* [STUDY MATERIAL]

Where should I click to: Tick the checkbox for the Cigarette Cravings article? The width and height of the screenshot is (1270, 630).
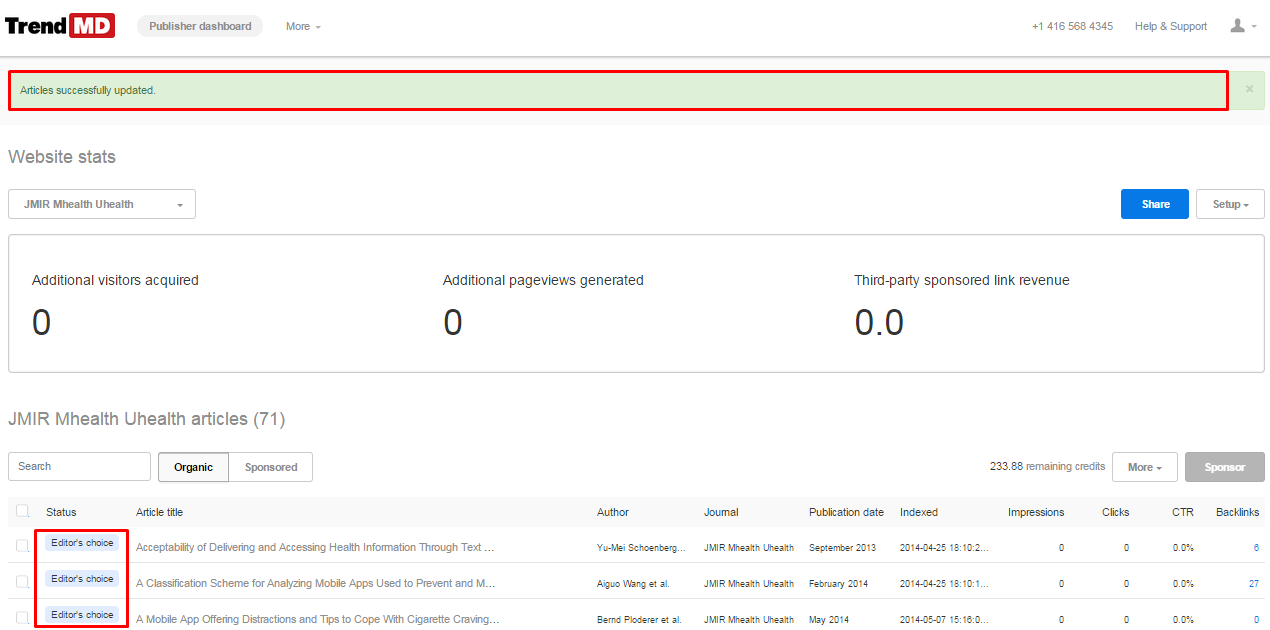click(22, 618)

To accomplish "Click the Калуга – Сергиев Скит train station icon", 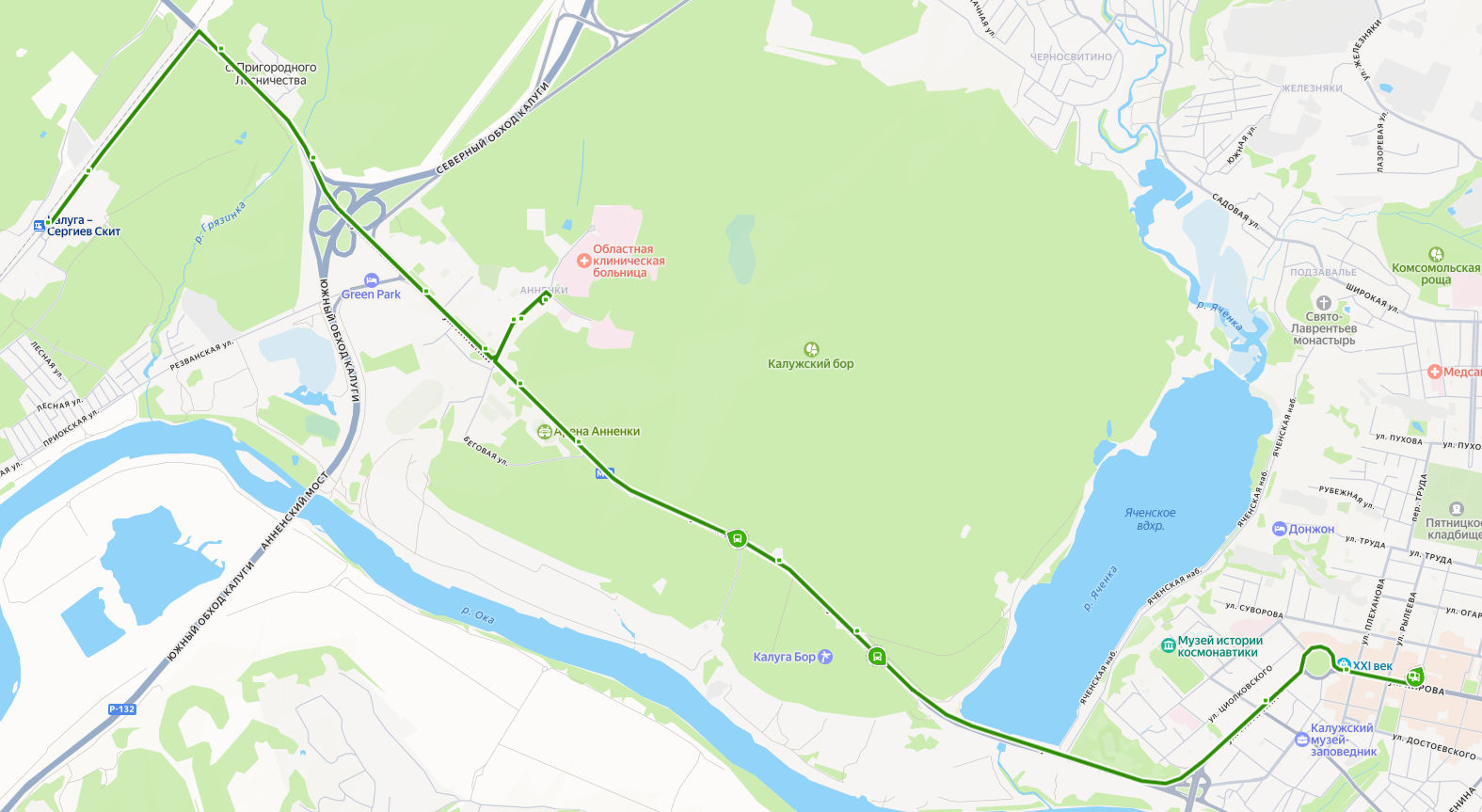I will (40, 225).
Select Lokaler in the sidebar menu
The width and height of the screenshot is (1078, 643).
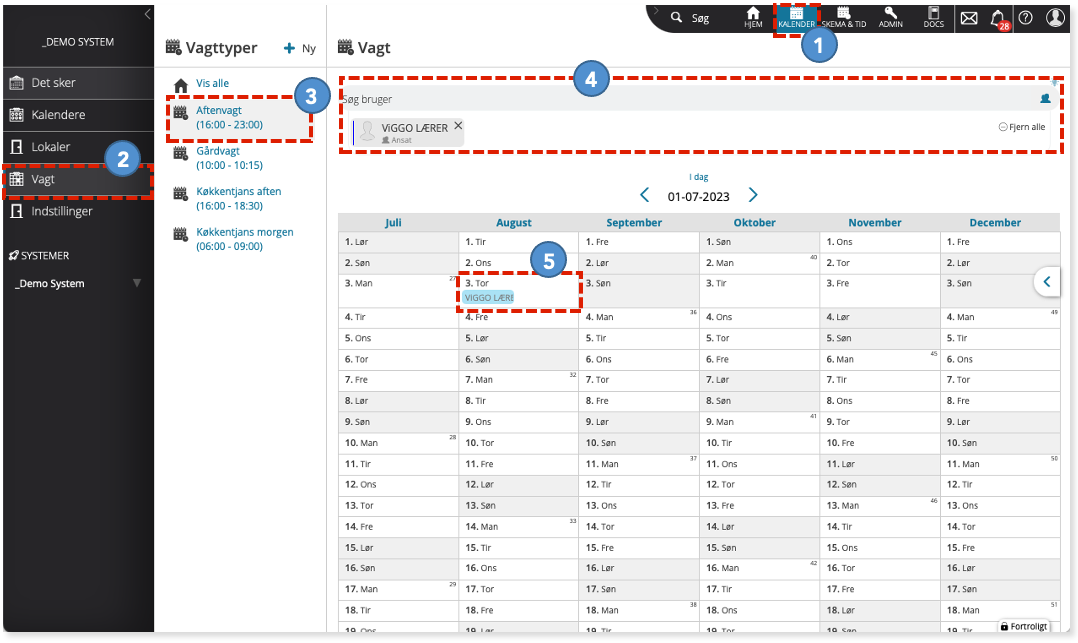[77, 146]
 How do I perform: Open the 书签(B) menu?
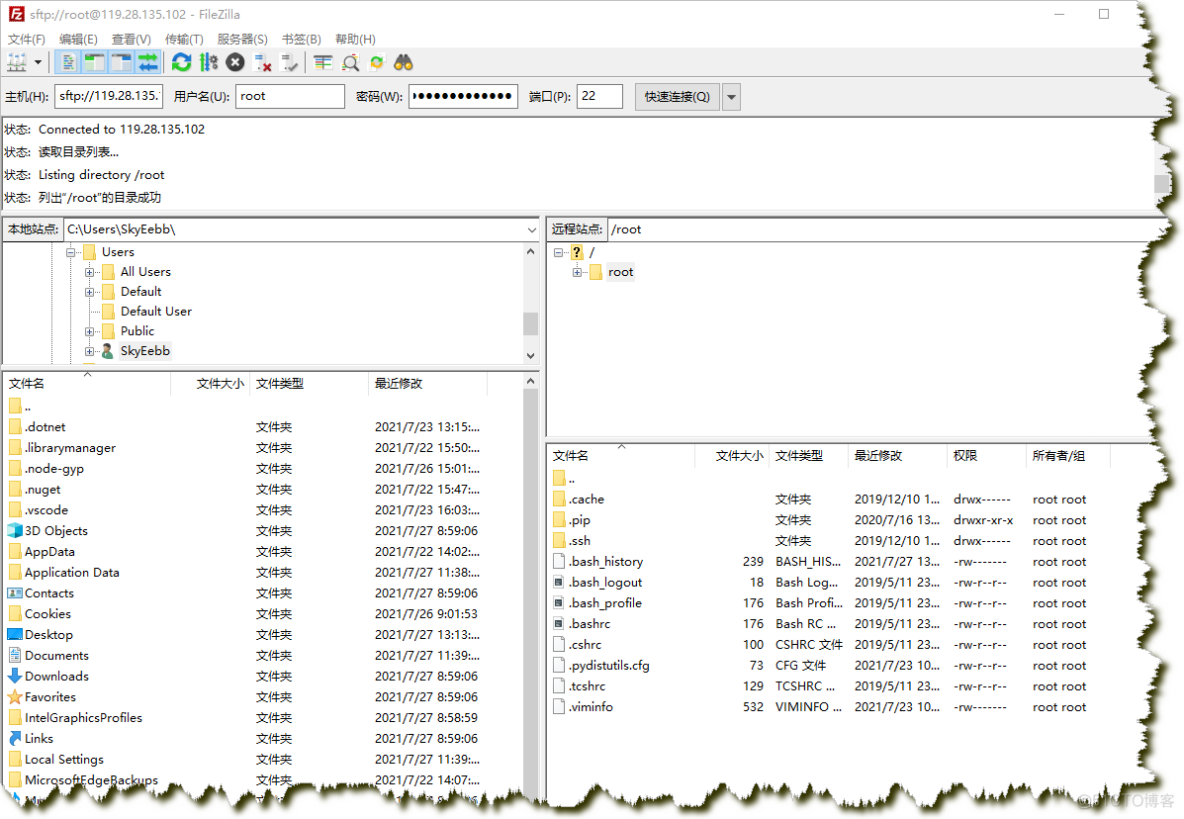[x=301, y=39]
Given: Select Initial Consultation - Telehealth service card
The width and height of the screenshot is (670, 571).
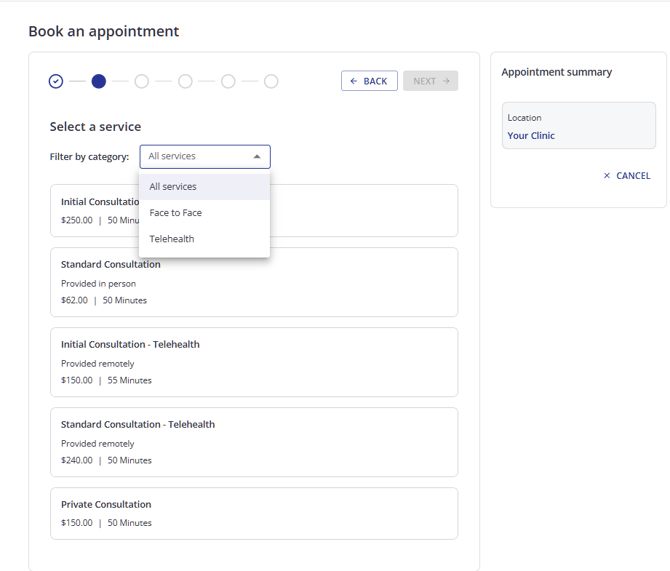Looking at the screenshot, I should [x=254, y=362].
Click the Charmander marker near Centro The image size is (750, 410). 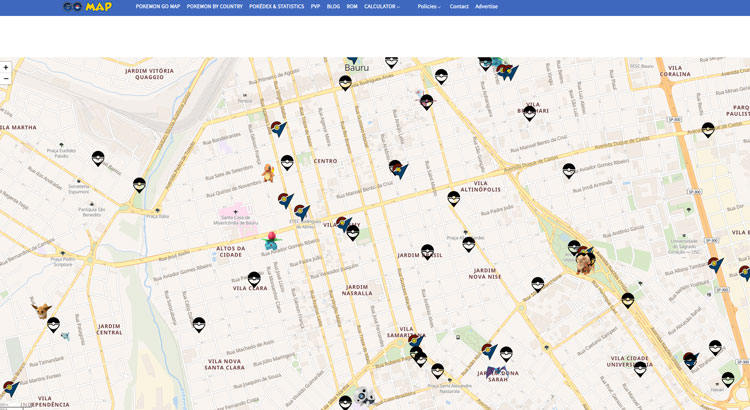pyautogui.click(x=268, y=172)
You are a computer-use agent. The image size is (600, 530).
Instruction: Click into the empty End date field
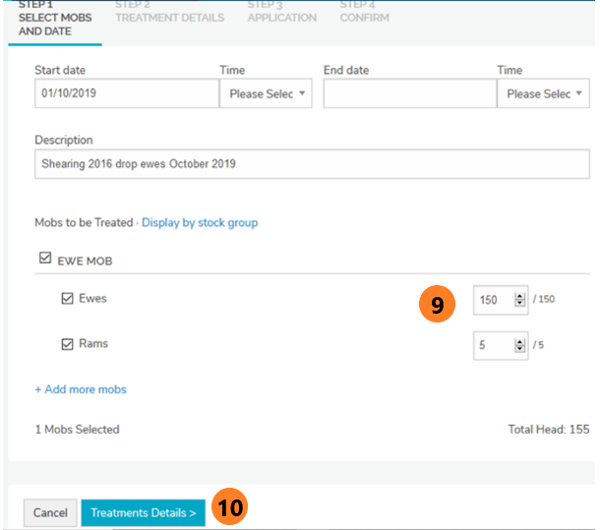coord(409,94)
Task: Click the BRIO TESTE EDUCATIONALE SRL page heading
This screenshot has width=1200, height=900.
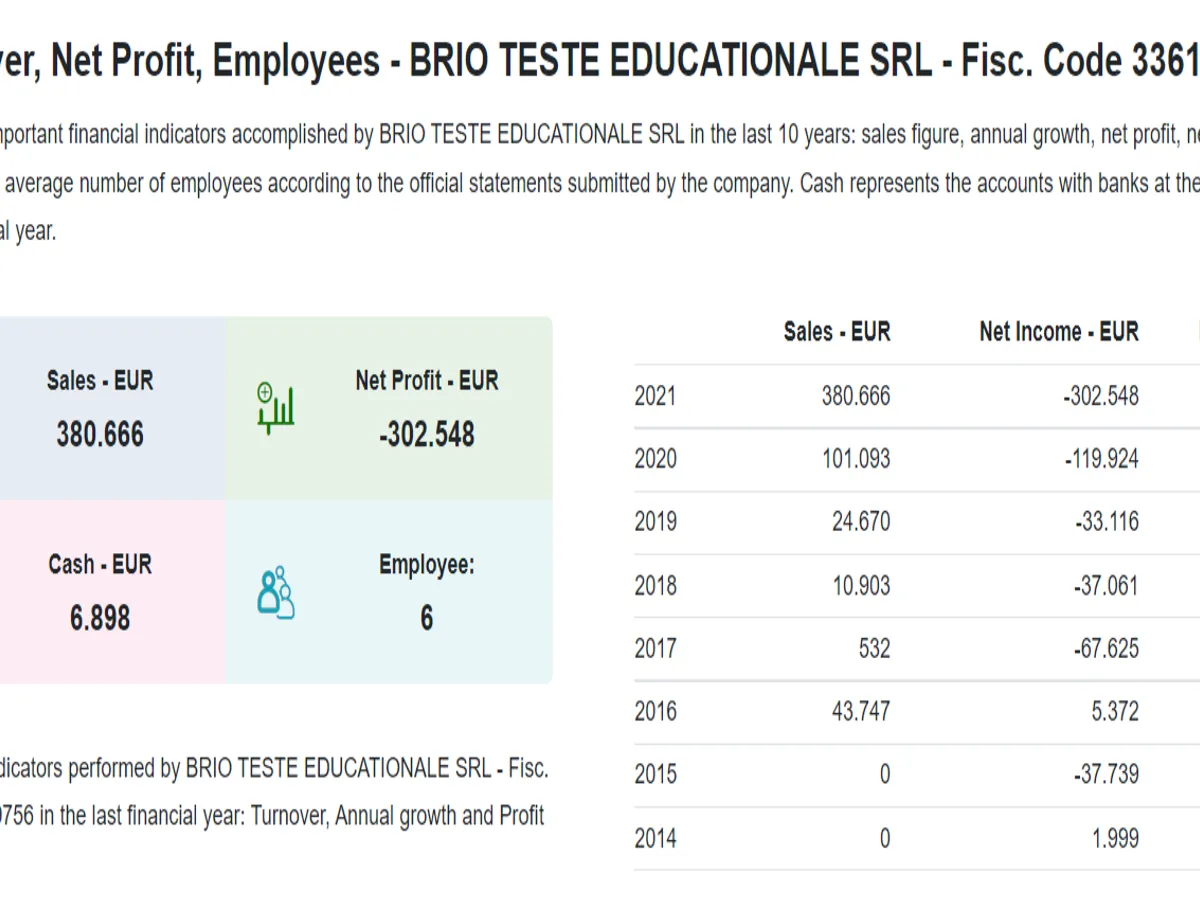Action: (600, 62)

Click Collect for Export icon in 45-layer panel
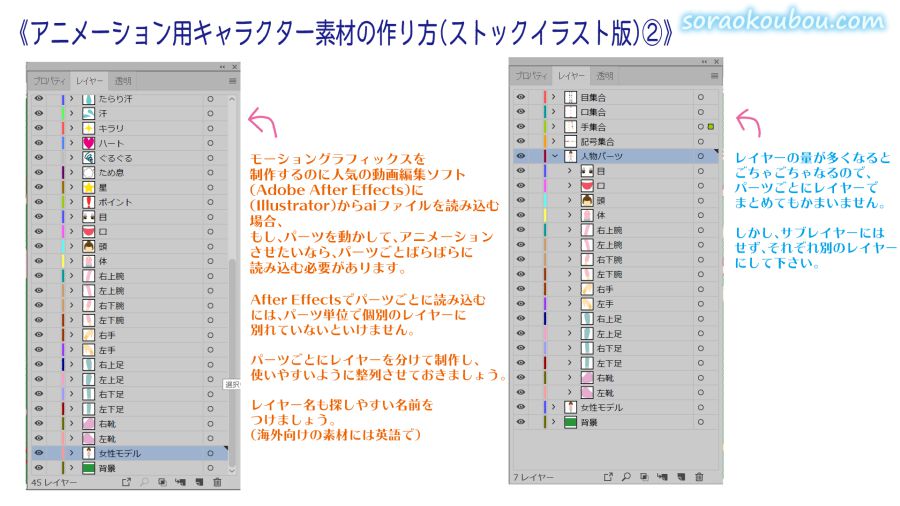(x=127, y=482)
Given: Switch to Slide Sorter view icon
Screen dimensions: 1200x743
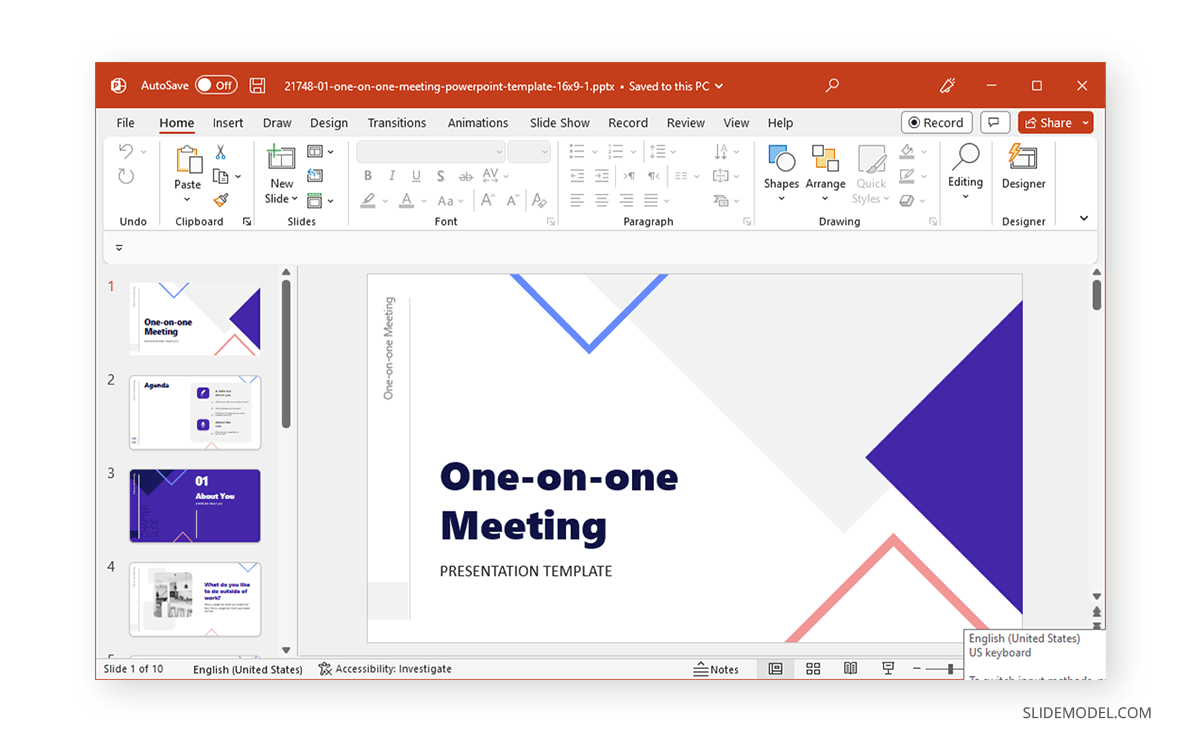Looking at the screenshot, I should (813, 669).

* [REQUIRED WORK] What lines in the data above contain the word "Select"? Show them all.

* [YOUR SOLUTION]
Select Lokaler in the sidebar menu
Given: Select Initial Consultation - Telehealth service card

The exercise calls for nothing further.